[About this task]: Line by line, give the data again exactly as it appears.

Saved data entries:
[Start of section]

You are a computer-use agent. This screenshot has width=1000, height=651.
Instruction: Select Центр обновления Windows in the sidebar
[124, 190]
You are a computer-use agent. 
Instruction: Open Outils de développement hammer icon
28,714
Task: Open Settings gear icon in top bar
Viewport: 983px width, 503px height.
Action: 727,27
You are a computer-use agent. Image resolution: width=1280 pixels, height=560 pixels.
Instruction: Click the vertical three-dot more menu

[End of section]

[Response]:
You are a computer-use agent. This screenshot has width=1000, height=651.
Instruction: Select Центр обновления Windows in the sidebar
[124, 190]
You are a computer-use agent. 
Instruction: Open Outils de développement hammer icon
28,714
Task: Open Settings gear icon in top bar
Viewport: 983px width, 503px height.
Action: 727,27
You are a computer-use agent. Image resolution: width=1280 pixels, height=560 pixels.
Instruction: Click the vertical three-dot more menu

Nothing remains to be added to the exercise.